To fish the shell-bed pattern, Blaylock used a Carolina-rigged watermelon red Yamamoto D-Shad. In the current breaks of the Kissimmee River he switched to a Livingston Lures Primetyme SQ 2.0 square-bill crankbait and a BOSS wobble-head jig teamed with various creature baits in black and blue. His primary line choice for cranking was 12-pound-test Seaguar InvisX for the crankbait and 15-pound-test of the same line for the wobble-head jig.


Bridgford Foods pro Randy Blaukat loads his catch. He earned his 10th career top 10 finish in FLW competition this week.

7. Randy Blaukat Commits to Single Shell Bed

Randy Blaukat staked his claim for the week on the primary shell bed located at the top of Lake Kissimmee where the river pours into the lake. Like others fishing current, Blaukat compounded the consistency of solid limits every day to make the top 10 and finish with 59 pounds, 9 ounces.

“It was a commitment spot,” Blaukat says. “It’s located in one of the busiest places in the whole lake, and if I left it for a second, someone would get on it. So I decided to commit to it for four days to see where I ended up, and it worked out pretty well.”

Blaukat’s key baits in the current were a Megabass Vibration-X, Deep-X 300 and a green pumpkin shaky head. He used a Megabass Orochi XX Launcher rod with 15-pound-test Seaguar fluorocarbon for the crankbaits and an Orochi drop-shot rod with 8-pound-test Seaguar for the shaky head.


Troy Morrow grins despite not hammering them on the final day of competition.

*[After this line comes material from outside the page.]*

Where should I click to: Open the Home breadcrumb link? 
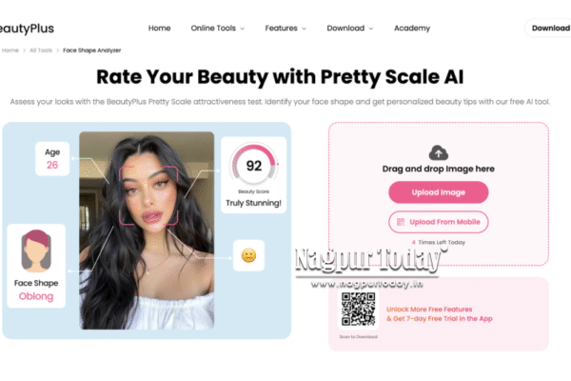pos(10,50)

8. Troy Morrow Also Targets Shell Beds and Current

Troy Morrow stuck to shell beds and current for his top-10 finish as well. The one-two punch involved catching schoolers off a shell bed in Toho with a Heddon Super Spook Jr., Zoom Fluke and Zoom Ol’ Monster and then locking down into the river to fish current with a SPRO Little John DD for upgrades. Morrow weighed 56 pounds, 8 ounces.


Mark Daniels Jr. shows off his

9. Winding, Punching Combo Works for Mark Daniels Jr.

Sophomore pro Mark Daniels Jr. found success in the North Cove area of Kissimmee. Daniels employed a combination of winding baits and punching baits to catch 53 pounds, 12 ounces. The winding arsenal included a junebug Zoom Magum Ultravibe Speed Worm with a 1/8-ounce weight and a Lockjaw Jigs swim jig fished around pads on 20-pound-test Seaguar Tatsu fluorocarbon. When Daniels moved into punching mode he went with a bruiser flash Missile Baits Missile Craw topped with a 1 1/2-ounce Eco Pro Tungsten weight on 65-pound-test Seaguar Smackdown Tournament Braid.


Ramie Colson Jr. shows off a bass that is a far cry from the massive 11-pounder he caught on day two. Nonetheless, he banked a good check and valuable Angler of the Year points.

10. Ramie Colson Rides 11-Pounder to Top 10

Ramie Colson spent the week fishing primarily one lure – a junebug Zoom Fluke Stick with a 1/8-ounce Reins tungsten weight tied to 16-pound-test Sunline fluorocarbon – in the 27 Palms area of Kissimmee. It was that go-to bait that landed him an 11-pound lunker on day two, which won the Bridgford Big Bass award for the event. His four-day total was 50 pounds, 9 ounces.